In generale, come utente Linux, è facile orientarsi in GhostBSD. Il desktop MATE mi è familiare, così come la maggior parte degli strumenti disponibili nell’OS. Mi piace particolarmente che ci siano già quattro desktop virtuali preconfigurati, poiché questi fanno ormai parte integrante del mio flusso di lavoro e sono ciò che mi mantiene legato a Linux e BSD.

Ghostbsd Review Login Screen

Ghostbsd Review Lock Screen

Un’altra virtù degli ambienti desktop che amiamo è la possibilità di personalizzarli e modificarli per soddisfare diverse esigenze. Ad esempio, puoi spostare i pulsanti della barra del titolo per chiudere, minimizzare e massimizzare dal lato destro a quello sinistro se lo desideri, il che è piacevole per gli utenti macOS.

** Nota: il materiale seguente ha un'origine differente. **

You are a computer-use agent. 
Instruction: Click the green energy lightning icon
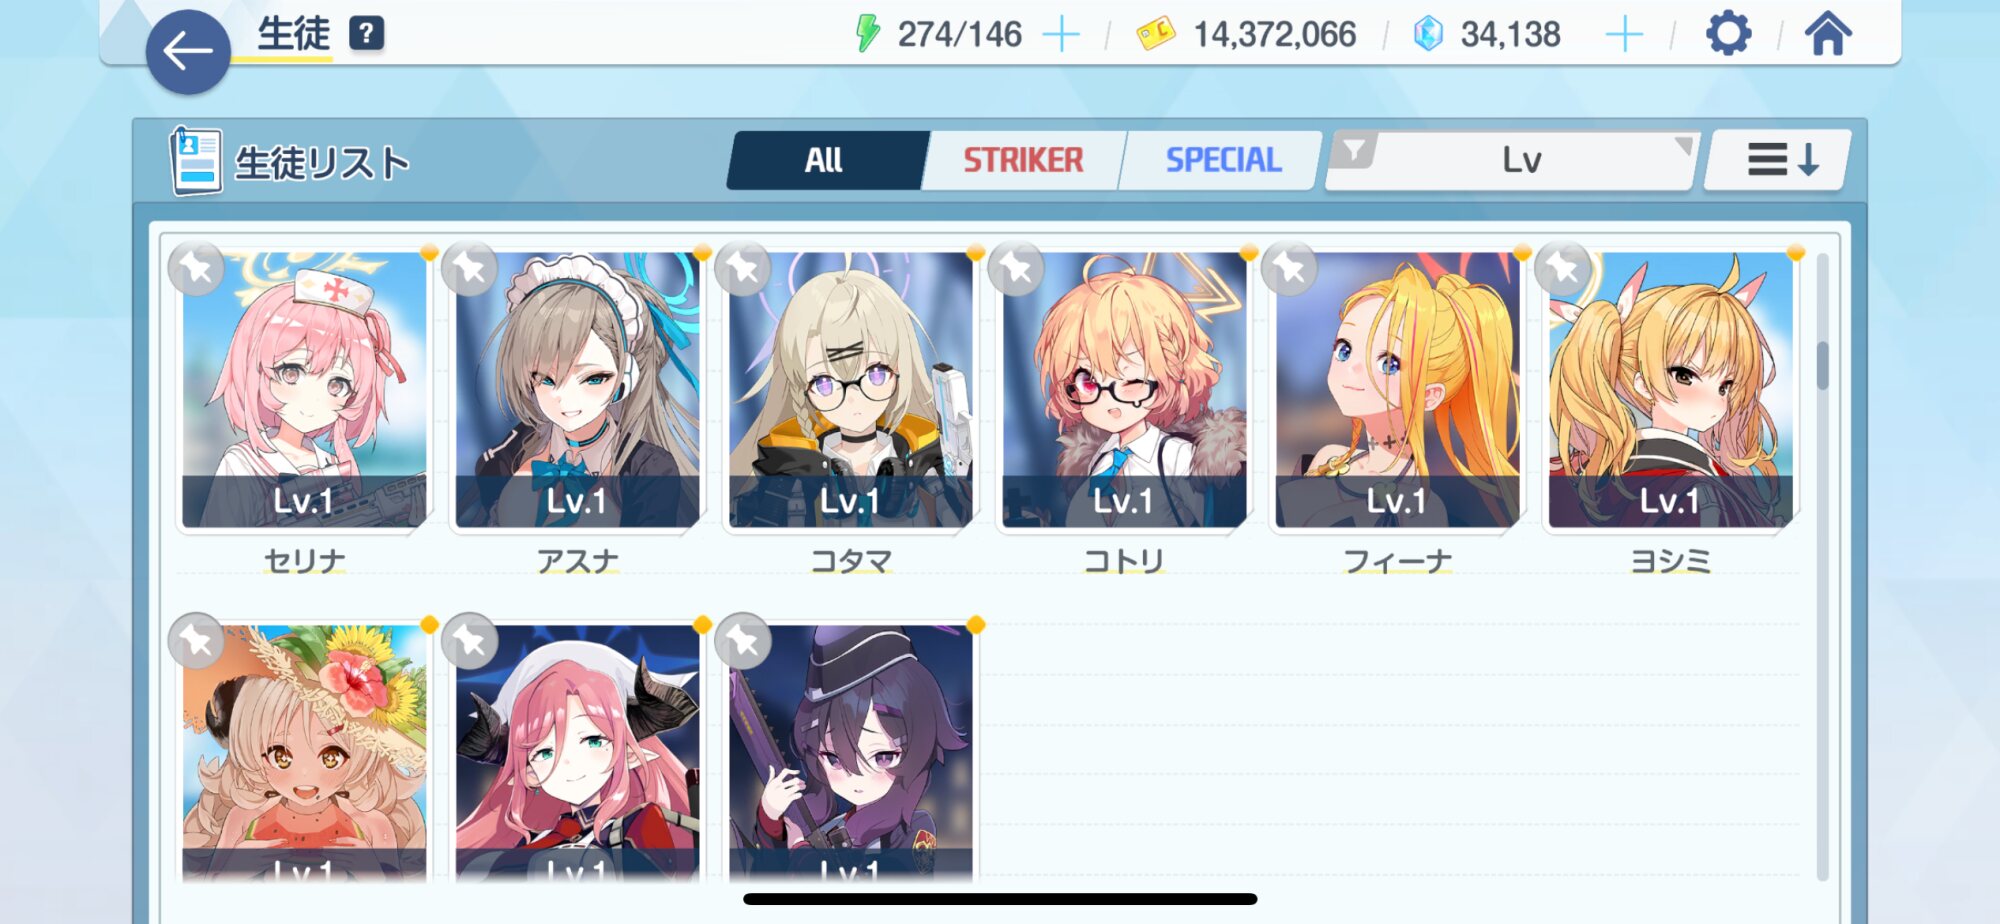[x=867, y=34]
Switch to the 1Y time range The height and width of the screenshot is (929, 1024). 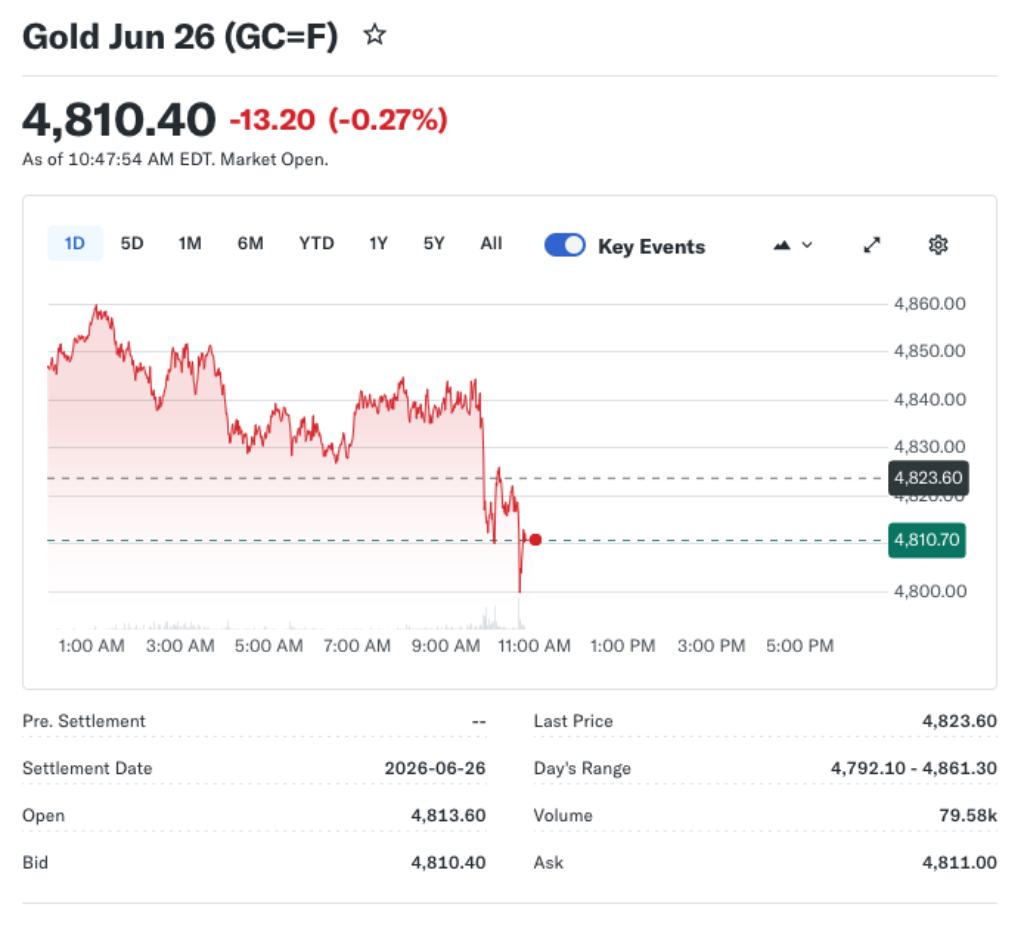(378, 243)
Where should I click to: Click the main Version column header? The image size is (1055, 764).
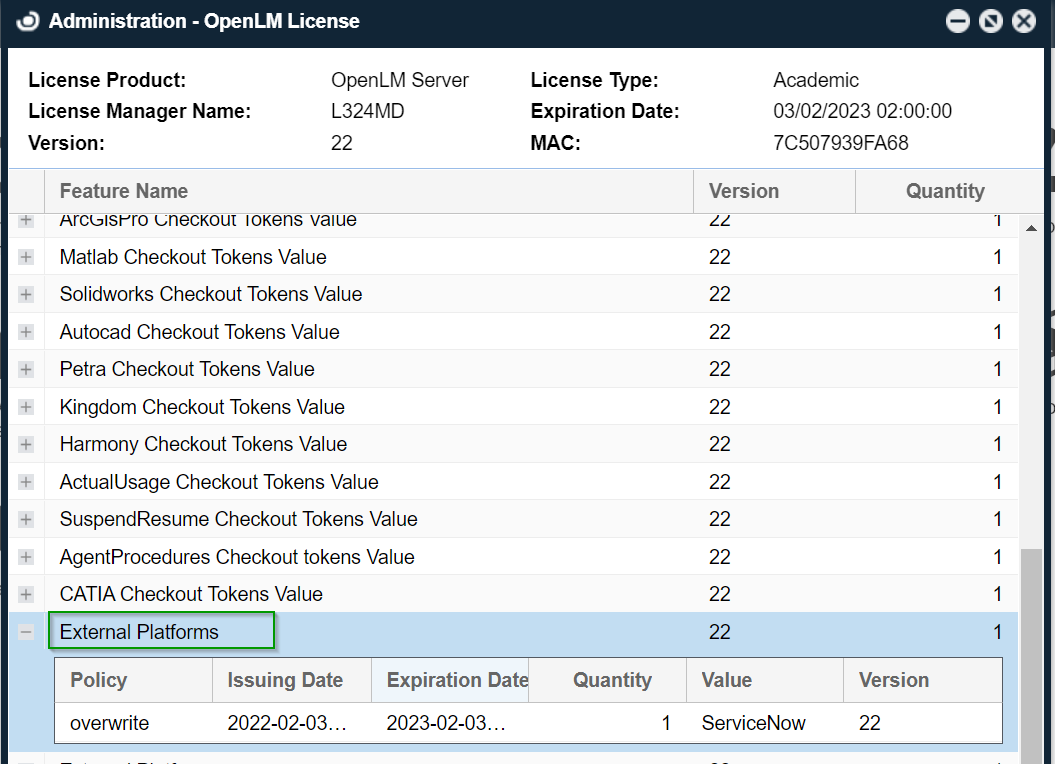pyautogui.click(x=743, y=191)
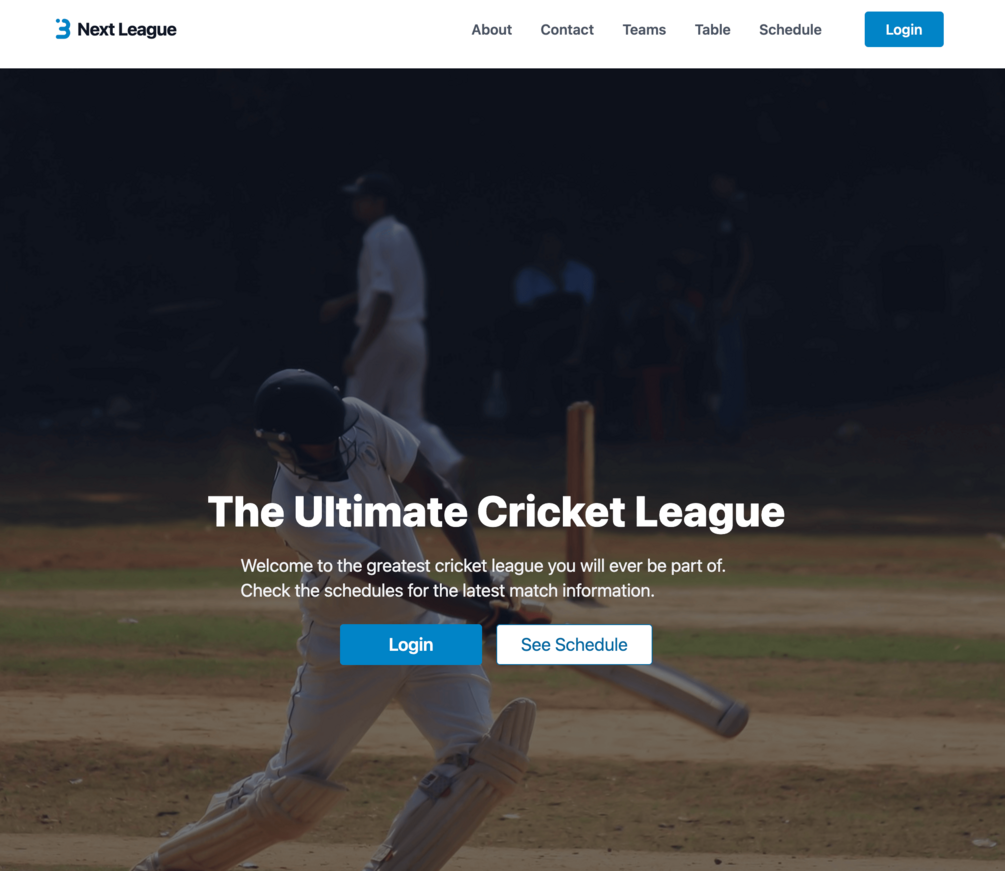Viewport: 1005px width, 871px height.
Task: Open the Next League brand name link
Action: click(127, 29)
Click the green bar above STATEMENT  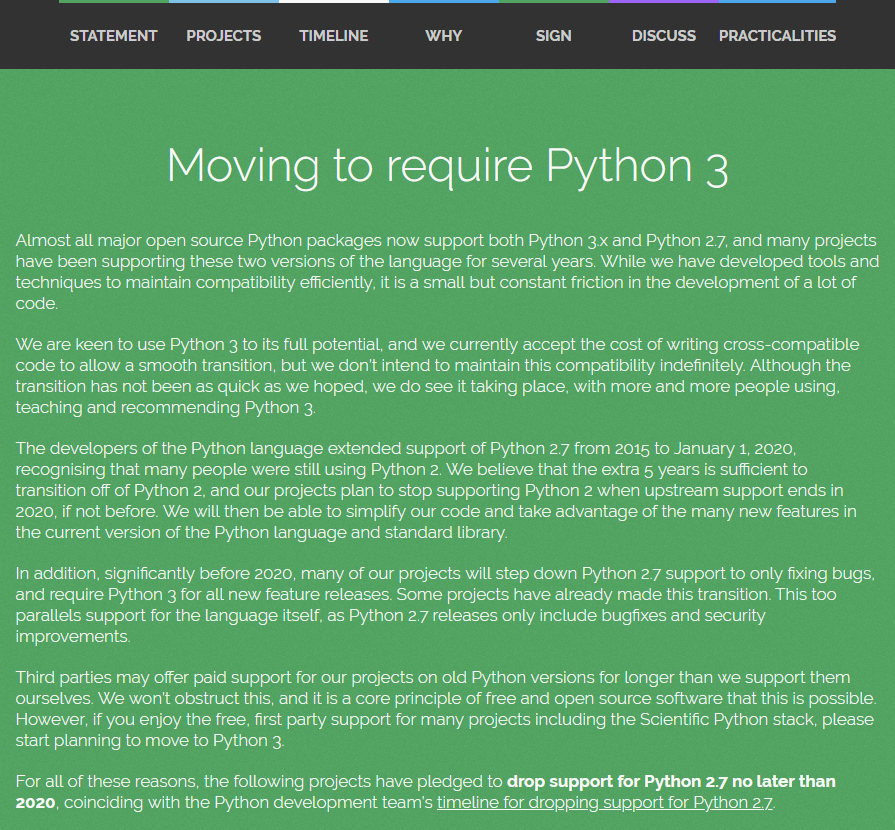coord(113,3)
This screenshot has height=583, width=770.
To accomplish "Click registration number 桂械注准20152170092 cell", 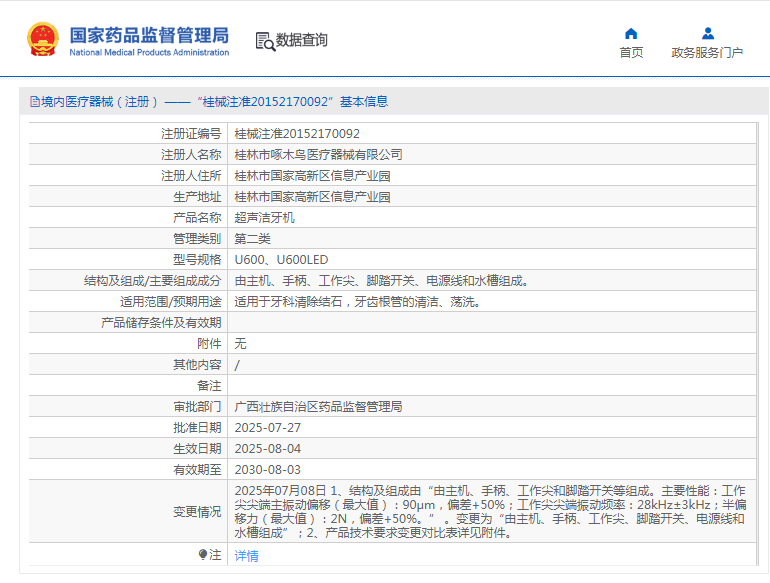I will [x=297, y=133].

Ci sono anche delle libertà associate agli aggiornamenti e ai meccanismi di aggiornamento: puoi utilizzare pkg come potresti usare apt o dnf dalla riga di comando in Linux oppure utilizzare gli strumenti di gestione dei pacchetti GUI.

Ghostbsd Review Updater

Le applicazioni installate sono tutte necessarie. È esattamente ciò che ti aspetteresti di trovare nella tua tipica configurazione di OS desktop open-source leggero, senza fronzoli e con solo le applicazioni essenziali.

Ghostbsd Review Apps

Non c’è molto da segnalare sull’esperienza utente: è una versione molto semplice e amichevole del desktop MATE progettata per essere leggera sulle risorse di sistema e semplice da usare. In generale, non credo che ci sia modo di sbagliare.